The Irish heritage village of Aghagower, once a powerful medieval monastery because of its' location on the pilgrimage route from Ballintubber to Croagh Patrick, today is a tiny quiet village on a lesser road and 8km from Westport, County Mayo.
The centre of the village of Aghagower is well worth an afternoon’s visit. Plan at least a half an hour to stop and explore.
The village features the remnants of an early medieval monastic site, similar to, but much smaller than Clonmacnoise, County Offaly.
Left of the settlement today is a round tower, church, and graveyard
featuring ancient grave stones all preserved on an island right in the
centre of the village.
There is also a round 'bath' which might have
been a place for pilgrims to wash their feet, and a (dried up) well with
a very small and weather beaten Sheela Na Gig.

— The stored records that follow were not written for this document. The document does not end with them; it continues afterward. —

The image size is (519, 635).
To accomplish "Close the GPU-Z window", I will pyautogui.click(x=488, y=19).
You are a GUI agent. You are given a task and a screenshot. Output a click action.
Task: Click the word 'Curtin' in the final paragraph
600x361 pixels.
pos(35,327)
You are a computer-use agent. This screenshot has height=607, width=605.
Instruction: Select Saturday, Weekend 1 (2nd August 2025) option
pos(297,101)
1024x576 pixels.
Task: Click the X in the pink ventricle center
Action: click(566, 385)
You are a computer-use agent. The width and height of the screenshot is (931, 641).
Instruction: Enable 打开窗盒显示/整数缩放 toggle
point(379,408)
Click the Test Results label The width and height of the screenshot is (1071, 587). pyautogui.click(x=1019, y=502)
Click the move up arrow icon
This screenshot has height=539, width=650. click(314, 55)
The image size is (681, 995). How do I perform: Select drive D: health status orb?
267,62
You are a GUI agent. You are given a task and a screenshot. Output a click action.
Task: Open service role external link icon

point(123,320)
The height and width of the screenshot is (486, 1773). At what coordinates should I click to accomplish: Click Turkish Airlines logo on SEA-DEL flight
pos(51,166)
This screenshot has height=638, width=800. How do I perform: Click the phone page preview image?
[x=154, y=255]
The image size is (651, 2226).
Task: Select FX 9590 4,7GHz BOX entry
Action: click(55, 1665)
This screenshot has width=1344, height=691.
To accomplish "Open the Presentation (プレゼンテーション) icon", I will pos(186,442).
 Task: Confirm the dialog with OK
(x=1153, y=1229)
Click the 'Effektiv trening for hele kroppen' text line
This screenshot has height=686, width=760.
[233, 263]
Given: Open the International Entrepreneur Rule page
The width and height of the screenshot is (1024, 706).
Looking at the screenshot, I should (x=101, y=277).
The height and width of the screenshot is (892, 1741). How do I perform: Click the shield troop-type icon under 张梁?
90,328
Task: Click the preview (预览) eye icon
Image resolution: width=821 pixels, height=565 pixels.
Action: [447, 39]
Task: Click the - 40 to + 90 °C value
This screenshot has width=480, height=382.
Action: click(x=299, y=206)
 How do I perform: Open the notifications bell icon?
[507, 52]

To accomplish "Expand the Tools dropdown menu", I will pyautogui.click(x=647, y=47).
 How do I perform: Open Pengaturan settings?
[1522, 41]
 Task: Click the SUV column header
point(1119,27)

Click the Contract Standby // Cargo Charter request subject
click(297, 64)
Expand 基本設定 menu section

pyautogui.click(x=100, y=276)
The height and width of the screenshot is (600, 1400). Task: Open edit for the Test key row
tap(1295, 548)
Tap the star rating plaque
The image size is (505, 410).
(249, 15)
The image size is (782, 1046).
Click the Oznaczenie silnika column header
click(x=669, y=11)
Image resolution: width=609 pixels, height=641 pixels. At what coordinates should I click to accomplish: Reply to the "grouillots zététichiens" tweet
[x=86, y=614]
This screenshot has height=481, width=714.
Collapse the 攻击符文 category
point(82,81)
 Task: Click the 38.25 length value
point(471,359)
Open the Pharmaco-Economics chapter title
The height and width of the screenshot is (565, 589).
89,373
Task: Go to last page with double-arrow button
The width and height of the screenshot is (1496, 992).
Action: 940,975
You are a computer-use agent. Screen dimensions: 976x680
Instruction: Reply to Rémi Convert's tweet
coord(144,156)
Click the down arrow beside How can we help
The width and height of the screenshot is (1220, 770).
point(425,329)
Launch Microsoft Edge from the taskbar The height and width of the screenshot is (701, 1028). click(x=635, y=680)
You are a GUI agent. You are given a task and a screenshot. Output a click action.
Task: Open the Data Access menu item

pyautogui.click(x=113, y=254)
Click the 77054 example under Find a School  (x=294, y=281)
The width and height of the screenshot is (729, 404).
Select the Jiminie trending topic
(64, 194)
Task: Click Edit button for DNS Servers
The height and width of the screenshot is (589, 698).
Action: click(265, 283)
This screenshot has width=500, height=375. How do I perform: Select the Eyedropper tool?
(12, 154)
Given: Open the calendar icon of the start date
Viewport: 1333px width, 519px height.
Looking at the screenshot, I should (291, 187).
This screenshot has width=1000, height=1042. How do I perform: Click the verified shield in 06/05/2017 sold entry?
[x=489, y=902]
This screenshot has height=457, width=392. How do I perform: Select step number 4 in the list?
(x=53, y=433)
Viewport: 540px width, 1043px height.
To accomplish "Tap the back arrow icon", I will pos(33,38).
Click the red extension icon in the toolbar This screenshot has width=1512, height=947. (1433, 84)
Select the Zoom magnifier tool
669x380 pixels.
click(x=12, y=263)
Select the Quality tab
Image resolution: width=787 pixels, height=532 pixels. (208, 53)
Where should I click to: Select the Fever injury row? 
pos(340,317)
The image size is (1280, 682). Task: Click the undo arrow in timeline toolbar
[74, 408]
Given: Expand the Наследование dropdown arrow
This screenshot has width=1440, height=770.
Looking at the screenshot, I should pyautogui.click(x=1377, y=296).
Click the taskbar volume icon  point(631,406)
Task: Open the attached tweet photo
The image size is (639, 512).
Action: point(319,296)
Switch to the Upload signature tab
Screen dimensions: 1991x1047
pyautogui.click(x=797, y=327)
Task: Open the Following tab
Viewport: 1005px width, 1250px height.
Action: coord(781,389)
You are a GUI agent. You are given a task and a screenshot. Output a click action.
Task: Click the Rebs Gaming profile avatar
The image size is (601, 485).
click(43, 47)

Exploring the site gives an appreciation for early monastic life in
Ireland (can you see the pilgrims queuing up outside the curch and monks
in their robes scurrying about?)
You can get to Aughagower both from the N59 Clifden to
Westport road (look for a sign on your right coming from Clifden
direction), and from the R330 (that runs between Partry and Westport)
which is in fact the last piece of the Galway to Westport road. (Coming
up to Westport look out for a signpost for Aughagower on the left.)
This is an Irish heritage site in the middle of a village, open to the public all year round at no charge.
The monastery here at Aghagower is said to have been founded
by Saint Senach and continued to be active into the 13th century. The
monastery was a stop on a pilgrimage route, which in actual fact goes
back into ancient times when the same journey, from the Rathcroghan
complex to Croagh Patrick served as a processional route for kings.
Legend has it that the pilgrimage route was part of Saint Patrick's
journey in Ireland.
The accessible round tower today used by local children to play in was
built sometime between the late 10th and early 11th centuries. It is
16 m tall and leaning somewhat but was secured by reconstruction works
in the late 1960ies.
Oral local history has it that the towers’ stone
roof was destroyed during a thunderstorm only during the 19th century,
and the key stone is on display at the modern Catholic church in the
County Mayo was one of the counties that were most affected during the
great famine. Pre famine the parish of Aghagower had some 12,000
inhabitants. Compare that to 789 in the 1996 census!
For places to visit nearby check out the town of Westport which has plenty to offer in terms of cafes, pubs and lovely unique shops.
Check out Westport House for another heritage site worth taking in.
If you are taking the road from Westport to Louisburgh, Croagh Patrick will be on your left, and a range of beautiful beaches on your right.